Le Parasite : Non, par Zeus !
Tychiade : C'est donc la médecine ? La géométrie ?
Le Parasite : En aucune façon.
Tychiade : Eh bien, est-ce la rhétorique ? car, pour la philosophie, tu en es aussi loin que la nullité même.
Le Parasite : Encore plus, s'il est possible. Ne crois pas me faire injure en me reprochant une chose que je ne sache pas; je conviens, en effet, que je ne vaux rien, et même moins encore.
Tychiade : A la bonne heure. Mais peut-être n'as-tu appris aucune de ces sciences, à cause du temps qu'elles exigent et de leur difficulté. Tu sais du moins quelqu'un des métiers ordinaires, maçon ou cordonnier ? car ta fortune ne te permet pas de vivre sans exercer une de ces professions.
Le Parasite : C'est vrai, Tychiade; et cependant je ne sais aucun de ces métiers.
Tychiade : Quelle est donc ta profession ? (...)

=-=-=

» Défi A
Recopiez mot pour mot le passage de l'extrait du dialogue qui s'ouvre sur les mots « Le Parasite : Non, par » et se referme sur « profession ? (...) ».

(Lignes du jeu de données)
=-=-=

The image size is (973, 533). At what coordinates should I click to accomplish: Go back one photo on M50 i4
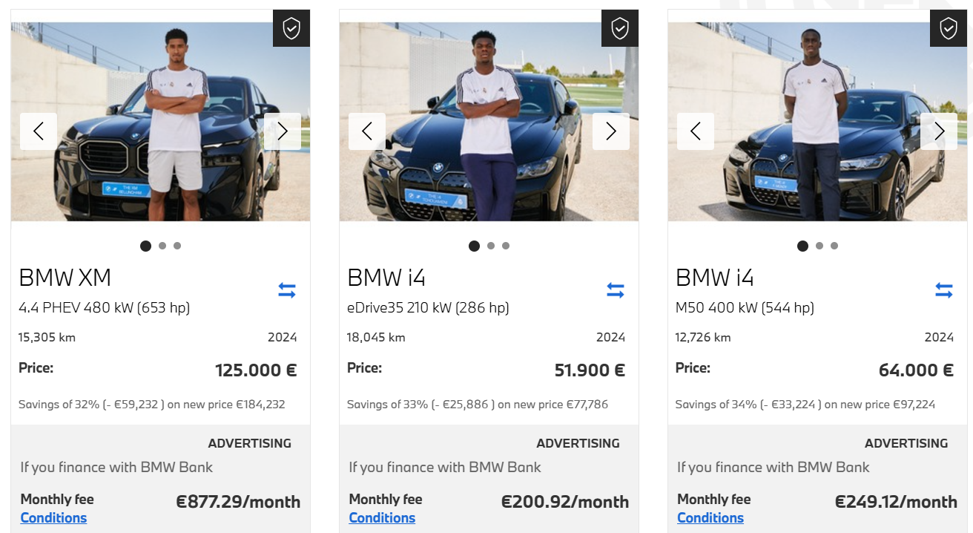pos(696,131)
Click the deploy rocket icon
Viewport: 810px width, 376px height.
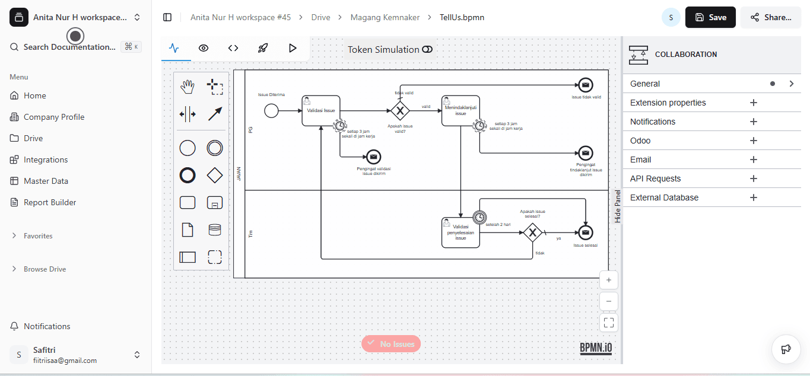coord(263,48)
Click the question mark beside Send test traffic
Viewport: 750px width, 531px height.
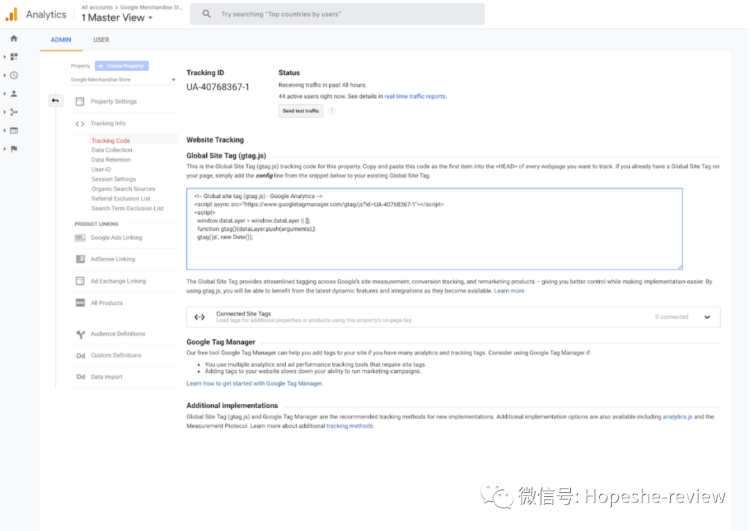coord(332,110)
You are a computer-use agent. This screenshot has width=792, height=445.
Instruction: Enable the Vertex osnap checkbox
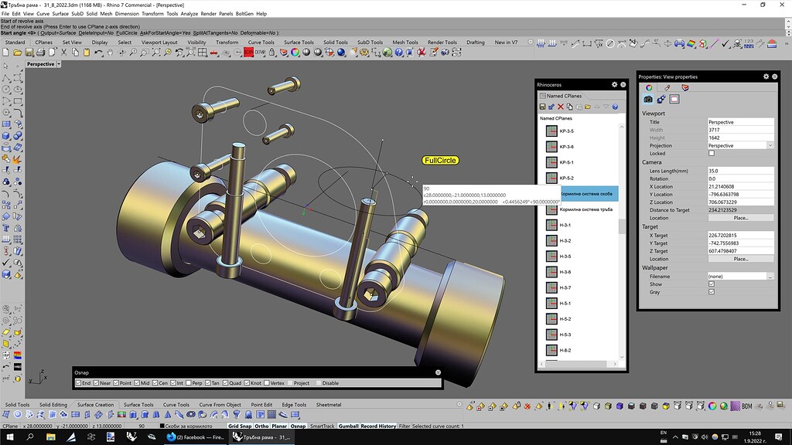coord(267,383)
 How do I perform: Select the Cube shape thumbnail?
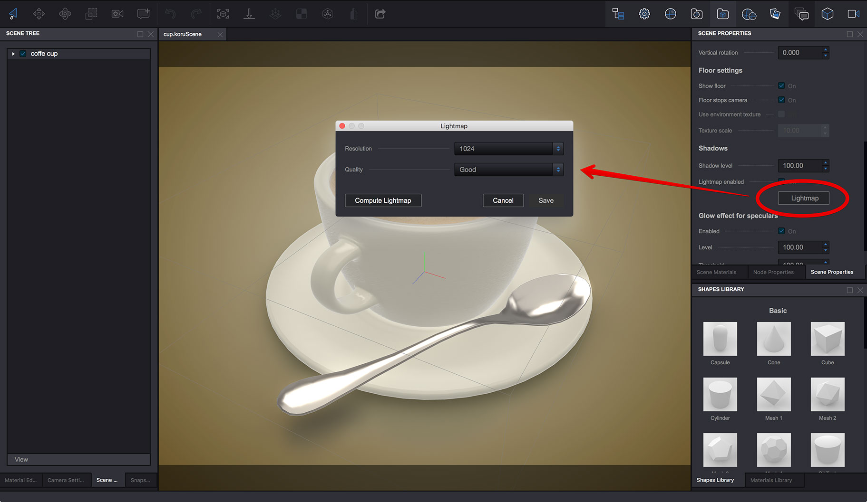827,339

=-=-=

» Défi B
Modifiez toutes les lignes de la liste en remplaçant « Viewport » par « Screen size », sans rien changer d'autre, et n'incluez pas les images dans votre réponse.

» Réponse finale A
Le Parasite : Non, par Zeus !
Tychiade : C'est donc la médecine ? La géométrie ?
Le Parasite : En aucune façon.
Tychiade : Eh bien, est-ce la rhétorique ? car, pour la philosophie, tu en es aussi loin que la nullité même.
Le Parasite : Encore plus, s'il est possible. Ne crois pas me faire injure en me reprochant une chose que je ne sache pas; je conviens, en effet, que je ne vaux rien, et même moins encore.
Tychiade : A la bonne heure. Mais peut-être n'as-tu appris aucune de ces sciences, à cause du temps qu'elles exigent et de leur difficulté. Tu sais du moins quelqu'un des métiers ordinaires, maçon ou cordonnier ? car ta fortune ne te permet pas de vivre sans exercer une de ces professions.
Le Parasite : C'est vrai, Tychiade; et cependant je ne sais aucun de ces métiers.
Tychiade : Quelle est donc ta profession ? (...)

» Réponse finale B
The image size is (973, 533). At what coordinates should I click to accomplish: Go back one photo on M50 i4
pos(696,131)
Click the deploy rocket icon
Screen size: 810px width, 376px height.
coord(263,48)
Click the question mark beside Send test traffic
Screen size: 750px width, 531px height.
coord(332,110)
You are a computer-use agent. This screenshot has width=792, height=445.
Instruction: Enable the Vertex osnap checkbox
coord(267,383)
 How do I perform: Select the Cube shape thumbnail?
827,339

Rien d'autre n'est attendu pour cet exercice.